In terms of the new physical stores, Keith said that the new Shanghai Times Square unit will be “the next generation” of Lane Crawford. Expanding on the concept of Lane Crawford’s flagship at Hong Kong’s IFC mall, the new Shanghai store will feature a large Platinum Suite to accommodate VIP customers as well as significant floor space dedicated to cosmetics, apparel and accessories. The smaller Chengdu store will incorporate many of the same concepts but offer a tweaked product assortment to accommodate for the local climate as the city is colder in winter than Shanghai, Keith explained.
Chengdu, a major hub in western China that has a population of some seven million people, has a large segment of high-net worth individuals thanks to a thriving technology industry. It also boasts a lively nightlife, Keith said. “It’s a very social city,” he said.
Keith acknowledged that Lane Crawford has learned a lot about operating in mainland China through trial and error. Just a few years ago, it had a cluster of stores in Shanghai, Harbin and Hangzhou through franchising agreements.
“There was some speculation around China in terms of short-term gain and at the time there was a decision to buy a bit of market share and operate Lane Crawford under a franchisee.…It was not the right way for the brand to be exposed in China,” said Keith. The stores were too small to adequately reflect the retailer’s vision, he said. Ultimately, Lane Crawford decided to terminate its franchise operations and closed those stores, which were about 20,000 square feet each.

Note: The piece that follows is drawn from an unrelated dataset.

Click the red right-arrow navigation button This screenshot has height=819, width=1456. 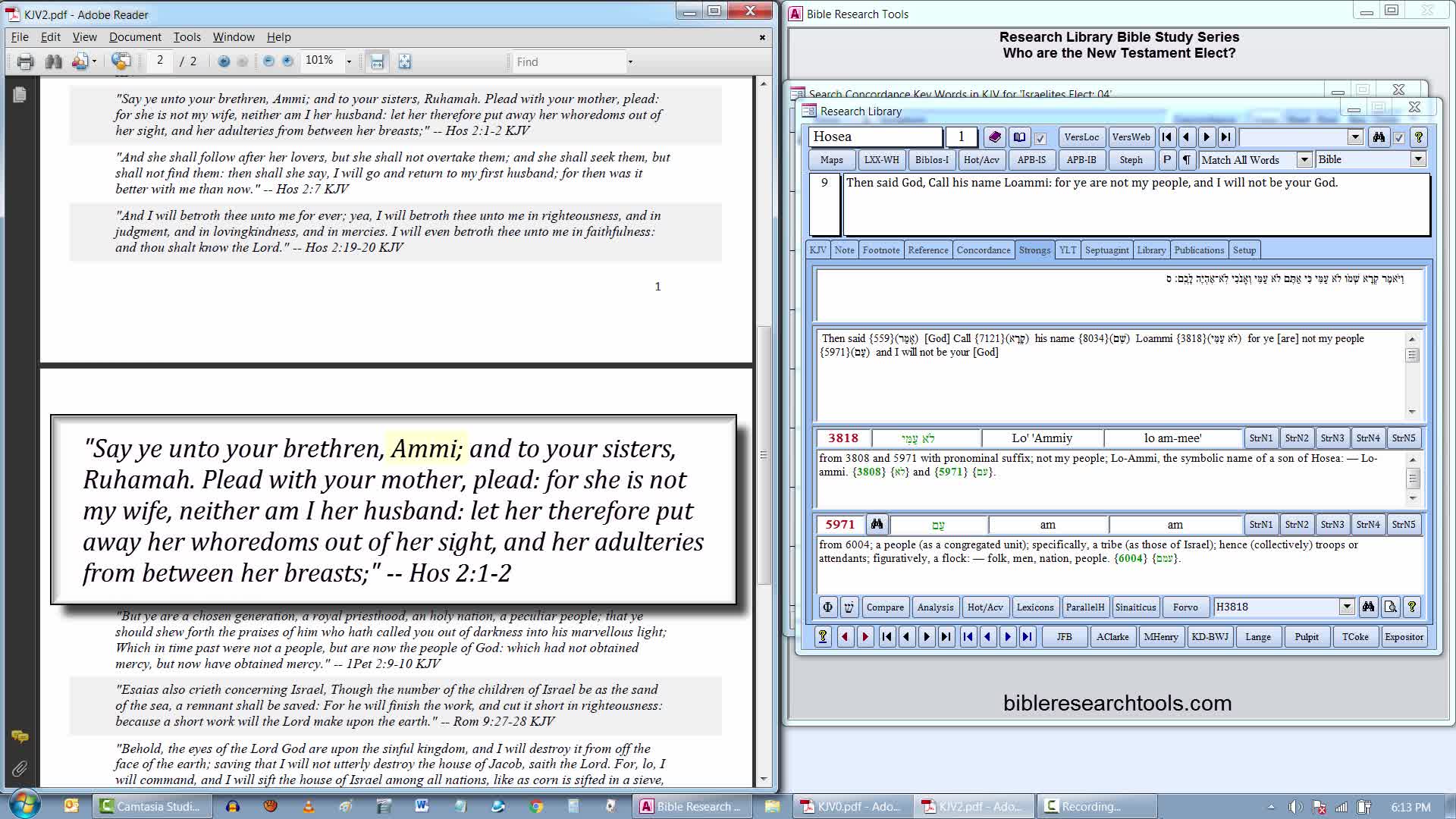pos(865,637)
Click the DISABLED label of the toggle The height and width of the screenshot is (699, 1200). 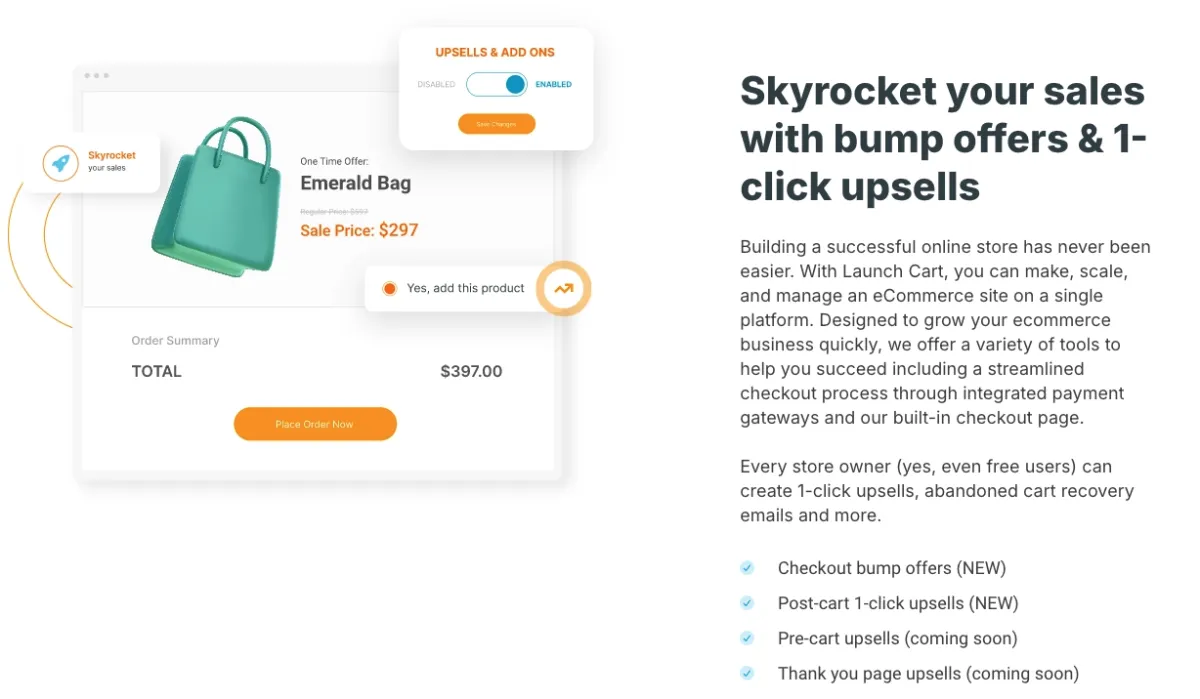click(x=436, y=85)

The retailer returned to the mainland in October 2007, when it opened an 86,000-square-foot store in Seasons Place mall in Beijing under its own control. It later opened a second location in Beijing at Yintai Centre.
Further expansion into mainland China has encountered some delays and altered timetables. Lane Crawford has been talking about opening more stores in China for several years now.
“I think there is an element of the nature of the beast in terms of dealing with China, which means that you have to incorporate a certain amount of flexibility. The playing field changes, not just from a property development side, but also from logistics, import duty, customs and so you need to build that in. You’ve got to be flexible,” he said.
Charles de Brabant, founder and chief executive officer of luxury consultancy Saint Pierre, Brabant, Li & Assoc., noted that much has changed in China since Lane Crawford ran through those early franchised stores.
“It was too sophisticated, maybe too niche, maybe too fashion at a time when the ready-to-wear side had not started booming,” he said, adding that their early locations were “not the best.”
Torsten Stocker, head of consumer goods and retail at Monitor Deloitte in Hong Kong, agreed that times are different now and Lane Crawford stands to gain ground in a Mainland Chinese market devoid of many unique multibrand shopping options.
“More Chinese consumers are getting tired of the same monobrand stores in shopping malls and are now looking for an eclectic mix of well-known but also less well-known, interesting brands that Lane Crawford offers. In the past, maybe they were a little bit ahead of their time [in the Chinese market]. That demand was too small,” Stocker said.